Gelesenes anwenden:
1. Kopiere aus dem Text über Ai Weiweis Felsbrocken den Abschnitt wortgetreu, beginnend bei „Ai Weiwei gilt“ und endend bei „das Leben kosteten.“.
2. Gib an, aus welcher chinesischen Provinz der Felsbrocken laut dem Text über Ai Weiweis Felsbrocken stammt.
3. Fasse den Text über Ai Weiweis Felsbrocken in zwei Sätzen zusammen.

Vorliegender Text:
Ai Weiwei gilt als einer der wichtigsten regimekritischen Künstler Chinas. Immer wieder macht er mit spektakulären Aktionen auf Missstände in der Volksrepublik aufmerksam. Am vergangenen Wochenende ließ Ai Weiwei einen großen Felsbrocken in der Gipfelregion des 2995 Meter hohen Dachstein installieren. Protestiert werden soll damit gegen Mängel im Bauwesen Chinas, die Tausenden während des großen Erdbebens 2008 das Leben kosteten.
Schwere Fracht: Ein Hubschrauber transportiert den Felsbrocken in die Dachstein-Gipfelregion. Bild: dpa.
Der vier Tonnen schwere Felsbrocken wurde mit dem Hubschrauber in fast 3000 Meter Höhe geflogen. Er stammt aus der chinesischen Provinz Sichuan und soll sich dort im Mai 2008 bei dem verheerenden Erdbeben gelöst haben.

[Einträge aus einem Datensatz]
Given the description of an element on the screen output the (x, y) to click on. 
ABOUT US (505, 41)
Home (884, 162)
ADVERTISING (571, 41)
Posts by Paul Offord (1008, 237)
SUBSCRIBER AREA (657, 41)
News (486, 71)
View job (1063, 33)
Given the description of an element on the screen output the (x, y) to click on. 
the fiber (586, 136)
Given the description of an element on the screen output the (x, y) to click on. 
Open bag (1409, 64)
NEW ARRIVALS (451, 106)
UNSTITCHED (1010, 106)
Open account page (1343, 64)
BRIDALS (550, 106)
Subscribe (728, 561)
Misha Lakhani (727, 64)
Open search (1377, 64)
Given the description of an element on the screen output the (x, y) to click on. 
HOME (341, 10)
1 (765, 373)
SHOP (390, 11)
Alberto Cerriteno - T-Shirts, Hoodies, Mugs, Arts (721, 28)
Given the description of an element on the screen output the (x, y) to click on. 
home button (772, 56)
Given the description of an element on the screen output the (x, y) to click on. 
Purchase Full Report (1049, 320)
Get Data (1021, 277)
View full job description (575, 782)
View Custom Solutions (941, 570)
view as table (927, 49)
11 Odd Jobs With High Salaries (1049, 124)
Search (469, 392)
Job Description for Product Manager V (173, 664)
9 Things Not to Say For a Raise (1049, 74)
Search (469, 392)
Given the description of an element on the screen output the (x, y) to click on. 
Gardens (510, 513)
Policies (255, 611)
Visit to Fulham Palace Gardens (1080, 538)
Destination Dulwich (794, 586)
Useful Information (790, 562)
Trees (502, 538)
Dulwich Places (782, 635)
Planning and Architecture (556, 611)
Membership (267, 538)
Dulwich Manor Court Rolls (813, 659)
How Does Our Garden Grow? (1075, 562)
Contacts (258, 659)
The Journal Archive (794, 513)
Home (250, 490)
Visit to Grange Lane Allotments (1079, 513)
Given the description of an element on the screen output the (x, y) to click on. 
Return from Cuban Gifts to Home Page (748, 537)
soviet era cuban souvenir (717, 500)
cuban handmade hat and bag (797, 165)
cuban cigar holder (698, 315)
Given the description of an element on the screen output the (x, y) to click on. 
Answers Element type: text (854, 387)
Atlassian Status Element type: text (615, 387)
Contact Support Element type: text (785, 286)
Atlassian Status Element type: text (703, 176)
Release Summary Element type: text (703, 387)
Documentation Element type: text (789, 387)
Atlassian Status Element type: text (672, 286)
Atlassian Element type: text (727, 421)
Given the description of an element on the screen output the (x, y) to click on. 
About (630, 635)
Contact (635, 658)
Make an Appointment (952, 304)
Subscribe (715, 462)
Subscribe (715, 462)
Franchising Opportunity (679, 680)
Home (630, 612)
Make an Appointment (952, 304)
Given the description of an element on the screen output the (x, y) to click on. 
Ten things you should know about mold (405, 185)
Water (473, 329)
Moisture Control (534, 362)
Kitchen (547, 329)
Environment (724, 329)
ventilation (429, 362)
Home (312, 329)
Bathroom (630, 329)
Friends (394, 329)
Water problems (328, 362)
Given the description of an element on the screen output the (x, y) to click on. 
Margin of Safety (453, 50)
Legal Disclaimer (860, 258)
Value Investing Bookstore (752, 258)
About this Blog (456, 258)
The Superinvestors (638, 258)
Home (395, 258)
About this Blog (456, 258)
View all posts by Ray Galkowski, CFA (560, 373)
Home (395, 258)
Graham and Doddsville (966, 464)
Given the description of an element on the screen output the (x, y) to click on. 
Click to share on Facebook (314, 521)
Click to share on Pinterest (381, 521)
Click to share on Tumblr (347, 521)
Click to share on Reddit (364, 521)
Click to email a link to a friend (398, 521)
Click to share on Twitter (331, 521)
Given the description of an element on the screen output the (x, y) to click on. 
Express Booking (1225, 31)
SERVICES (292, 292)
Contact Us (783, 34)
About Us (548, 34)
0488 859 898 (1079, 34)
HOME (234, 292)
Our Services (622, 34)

Gegebene Antworten:
1.
Ai Weiwei gilt als einer der wichtigsten regimekritischen Künstler Chinas. Immer wieder macht er mit spektakulären Aktionen auf Missstände in der Volksrepublik aufmerksam. Am vergangenen Wochenende ließ Ai Weiwei einen großen Felsbrocken in der Gipfelregion des 2995 Meter hohen Dachstein installieren. Protestiert werden soll damit gegen Mängel im Bauwesen Chinas, die Tausenden während des großen Erdbebens 2008 das Leben kosteten.

2. Aus der Provinz Sichuan.

3. Der regimekritische Künstler Ai Weiwei ließ einen vier Tonnen schweren Felsbrocken aus der chinesischen Provinz Sichuan per Hubschrauber in die Gipfelregion des 2995 Meter hohen Dachstein bringen. Damit soll gegen Mängel im chinesischen Bauwesen protestiert werden, die beim großen Erdbeben 2008 Tausende das Leben kosteten.